There’s been a lot of talk about living wills, and how everybody should have one, and even a suggestion that they should be mandated. I think such a suggestion, while well-intentioned, is more of exactly what we don’t need. I also think that such an instrument is not anywhere near as helpful as people might like to think it would be. Imagine that you have a living will that states that you don’t want a feeding tube if you were to find yourself in Mrs. Schiavo’s condition. Imagine that you have family members who are suspicious of your husband, and that they believe that you were forced to sign that living will under duress of some sort. Imagine the court case that results from their attempt to have that living will declared null and void. Doesn’t take much imagining, does it?
And this is the point that offends me the most, that the legislative and executive branches of the federal government dared to step into someone’s marriage in such a fashion.

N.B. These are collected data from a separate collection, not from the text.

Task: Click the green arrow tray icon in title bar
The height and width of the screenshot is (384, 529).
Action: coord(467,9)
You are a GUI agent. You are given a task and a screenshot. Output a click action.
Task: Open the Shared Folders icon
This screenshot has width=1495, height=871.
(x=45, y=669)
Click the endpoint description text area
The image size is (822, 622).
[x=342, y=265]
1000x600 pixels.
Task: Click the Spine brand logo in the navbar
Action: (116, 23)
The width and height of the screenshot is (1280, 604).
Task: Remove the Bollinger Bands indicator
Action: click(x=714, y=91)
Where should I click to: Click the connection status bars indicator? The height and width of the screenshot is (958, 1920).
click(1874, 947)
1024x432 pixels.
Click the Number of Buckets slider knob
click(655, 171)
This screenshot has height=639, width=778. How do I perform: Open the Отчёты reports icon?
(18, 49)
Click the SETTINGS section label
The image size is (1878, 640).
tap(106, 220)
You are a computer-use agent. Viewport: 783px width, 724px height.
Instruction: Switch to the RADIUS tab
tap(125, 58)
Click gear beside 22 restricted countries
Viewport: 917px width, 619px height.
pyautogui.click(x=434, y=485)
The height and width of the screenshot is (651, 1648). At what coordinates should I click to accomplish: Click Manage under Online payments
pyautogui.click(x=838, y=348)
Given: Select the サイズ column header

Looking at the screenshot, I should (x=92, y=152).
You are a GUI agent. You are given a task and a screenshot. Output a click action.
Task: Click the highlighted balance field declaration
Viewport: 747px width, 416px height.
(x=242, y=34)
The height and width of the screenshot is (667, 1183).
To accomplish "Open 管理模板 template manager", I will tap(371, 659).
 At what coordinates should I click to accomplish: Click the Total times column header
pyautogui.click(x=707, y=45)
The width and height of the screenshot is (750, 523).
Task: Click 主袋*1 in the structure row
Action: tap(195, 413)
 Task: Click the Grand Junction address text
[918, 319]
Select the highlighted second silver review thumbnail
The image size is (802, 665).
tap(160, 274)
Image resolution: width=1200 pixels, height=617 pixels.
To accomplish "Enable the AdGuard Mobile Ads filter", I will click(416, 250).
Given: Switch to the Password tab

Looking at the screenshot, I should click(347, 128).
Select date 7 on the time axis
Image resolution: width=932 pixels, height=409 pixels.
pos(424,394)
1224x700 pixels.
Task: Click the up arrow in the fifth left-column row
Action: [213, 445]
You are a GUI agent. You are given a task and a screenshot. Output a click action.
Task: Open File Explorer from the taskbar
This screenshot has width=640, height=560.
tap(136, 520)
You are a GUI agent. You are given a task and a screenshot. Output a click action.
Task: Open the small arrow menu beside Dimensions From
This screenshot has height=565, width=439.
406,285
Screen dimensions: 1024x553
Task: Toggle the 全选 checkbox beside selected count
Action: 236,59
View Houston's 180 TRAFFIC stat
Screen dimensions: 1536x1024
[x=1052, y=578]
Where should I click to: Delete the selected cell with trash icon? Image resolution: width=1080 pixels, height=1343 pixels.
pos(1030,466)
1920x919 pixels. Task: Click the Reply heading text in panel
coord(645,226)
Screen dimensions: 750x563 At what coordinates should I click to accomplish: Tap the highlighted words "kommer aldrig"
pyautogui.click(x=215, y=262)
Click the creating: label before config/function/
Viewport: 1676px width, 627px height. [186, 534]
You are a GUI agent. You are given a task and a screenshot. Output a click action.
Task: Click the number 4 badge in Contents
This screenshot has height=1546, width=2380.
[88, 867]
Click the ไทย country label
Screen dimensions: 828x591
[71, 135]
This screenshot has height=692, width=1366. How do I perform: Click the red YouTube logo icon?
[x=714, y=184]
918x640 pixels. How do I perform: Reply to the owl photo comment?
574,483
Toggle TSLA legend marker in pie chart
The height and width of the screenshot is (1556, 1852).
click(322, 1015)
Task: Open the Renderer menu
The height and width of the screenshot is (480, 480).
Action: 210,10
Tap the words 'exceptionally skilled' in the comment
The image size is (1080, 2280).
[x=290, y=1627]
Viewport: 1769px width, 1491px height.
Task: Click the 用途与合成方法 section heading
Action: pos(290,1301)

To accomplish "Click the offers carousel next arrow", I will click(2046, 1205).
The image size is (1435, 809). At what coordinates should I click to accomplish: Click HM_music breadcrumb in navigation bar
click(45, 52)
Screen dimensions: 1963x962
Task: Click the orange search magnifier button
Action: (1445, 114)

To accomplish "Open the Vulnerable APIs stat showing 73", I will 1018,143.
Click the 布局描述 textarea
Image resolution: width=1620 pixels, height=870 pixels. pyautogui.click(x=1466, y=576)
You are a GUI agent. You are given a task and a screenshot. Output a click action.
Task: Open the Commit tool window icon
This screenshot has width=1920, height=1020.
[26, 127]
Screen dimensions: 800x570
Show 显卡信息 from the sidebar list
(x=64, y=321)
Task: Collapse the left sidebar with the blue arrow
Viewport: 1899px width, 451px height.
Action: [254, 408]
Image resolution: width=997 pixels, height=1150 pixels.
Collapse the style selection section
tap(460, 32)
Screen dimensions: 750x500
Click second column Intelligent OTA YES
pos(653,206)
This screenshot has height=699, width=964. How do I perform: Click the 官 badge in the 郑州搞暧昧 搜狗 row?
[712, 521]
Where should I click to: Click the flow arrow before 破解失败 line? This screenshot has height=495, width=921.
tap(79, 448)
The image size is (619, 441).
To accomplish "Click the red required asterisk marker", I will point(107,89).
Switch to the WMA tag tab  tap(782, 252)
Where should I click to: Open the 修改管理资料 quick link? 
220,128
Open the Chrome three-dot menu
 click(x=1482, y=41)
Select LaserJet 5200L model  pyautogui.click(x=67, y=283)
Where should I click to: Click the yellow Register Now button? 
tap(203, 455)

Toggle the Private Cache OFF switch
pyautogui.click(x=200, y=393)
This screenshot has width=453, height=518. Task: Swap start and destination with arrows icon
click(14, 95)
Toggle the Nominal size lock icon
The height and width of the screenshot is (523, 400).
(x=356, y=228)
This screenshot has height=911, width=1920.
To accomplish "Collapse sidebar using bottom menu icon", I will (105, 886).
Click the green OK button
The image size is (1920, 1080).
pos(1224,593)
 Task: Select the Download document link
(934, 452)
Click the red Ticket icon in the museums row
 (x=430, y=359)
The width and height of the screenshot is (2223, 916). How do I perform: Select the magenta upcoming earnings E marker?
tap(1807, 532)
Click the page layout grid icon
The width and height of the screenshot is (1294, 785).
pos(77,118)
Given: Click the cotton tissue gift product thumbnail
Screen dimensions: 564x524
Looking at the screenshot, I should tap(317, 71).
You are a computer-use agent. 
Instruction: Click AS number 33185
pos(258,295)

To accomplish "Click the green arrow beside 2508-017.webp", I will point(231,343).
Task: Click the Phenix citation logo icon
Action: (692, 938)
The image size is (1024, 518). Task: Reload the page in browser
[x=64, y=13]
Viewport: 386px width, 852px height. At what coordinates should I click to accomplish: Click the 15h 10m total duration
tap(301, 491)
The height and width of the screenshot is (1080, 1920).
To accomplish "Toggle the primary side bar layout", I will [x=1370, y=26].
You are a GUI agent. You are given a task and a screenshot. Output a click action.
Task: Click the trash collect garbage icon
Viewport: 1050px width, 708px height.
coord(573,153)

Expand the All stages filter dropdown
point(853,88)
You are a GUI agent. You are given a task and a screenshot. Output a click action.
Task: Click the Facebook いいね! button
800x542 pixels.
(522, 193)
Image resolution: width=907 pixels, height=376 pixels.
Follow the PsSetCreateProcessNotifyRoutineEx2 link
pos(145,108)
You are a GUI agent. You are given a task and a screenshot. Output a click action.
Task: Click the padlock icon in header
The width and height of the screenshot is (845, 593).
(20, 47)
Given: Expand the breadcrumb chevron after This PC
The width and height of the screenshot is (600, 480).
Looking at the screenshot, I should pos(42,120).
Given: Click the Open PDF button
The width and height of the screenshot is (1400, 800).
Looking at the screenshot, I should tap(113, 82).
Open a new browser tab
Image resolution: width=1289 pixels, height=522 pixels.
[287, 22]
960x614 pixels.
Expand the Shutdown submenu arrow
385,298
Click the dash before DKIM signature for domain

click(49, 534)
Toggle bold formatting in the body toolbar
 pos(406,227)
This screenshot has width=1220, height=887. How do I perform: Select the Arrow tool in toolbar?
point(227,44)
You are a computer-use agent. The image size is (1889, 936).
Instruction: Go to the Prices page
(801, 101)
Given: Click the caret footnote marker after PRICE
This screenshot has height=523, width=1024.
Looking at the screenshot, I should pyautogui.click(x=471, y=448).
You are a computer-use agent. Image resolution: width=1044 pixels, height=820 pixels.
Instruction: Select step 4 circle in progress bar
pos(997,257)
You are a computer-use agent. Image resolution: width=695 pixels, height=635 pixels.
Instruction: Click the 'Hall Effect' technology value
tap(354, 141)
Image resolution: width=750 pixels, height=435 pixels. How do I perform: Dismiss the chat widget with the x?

I’ve told my husband, over and over again since folks starting chanting “living will, living will, living will” that I certainly don’t understand why I should need one, since I have a husband who knows my wishes. And let me tell you, if anyone dared to violate our marriage the way that we have attempted to violate the Schiavos’ marriage, they’d better hope they succeed in keeping me alive, because once I’m gone I’ll haunt them.
I’ve written rather a lot for someone who intended to say nothing about this at all, and it all started yesterday with a post Acidman pointed out, one that says much better than I could ever hope to all of the things I wanted to say about the sanctity of marriage and why that must be defended, and why, as Queenie says, you can’t have it both ways. That post is right here, and it hits the nail on the head as neatly as any I’ve ever seen on any topic anywhere.
You see, it doesn’t matter if Michael Schiavo is an asshole. It doesn’t matter who makes or doesn’t make money off of this, it doesn’t matter what her parents want, it doesn’t matter what you the viewer personally feel or believe. What matters is that in our collective angst over the fate of this poor woman, we don’t bring crashing down around us the very rule of law and way of life that allows us to speculate endlessly about the justice of the outcome.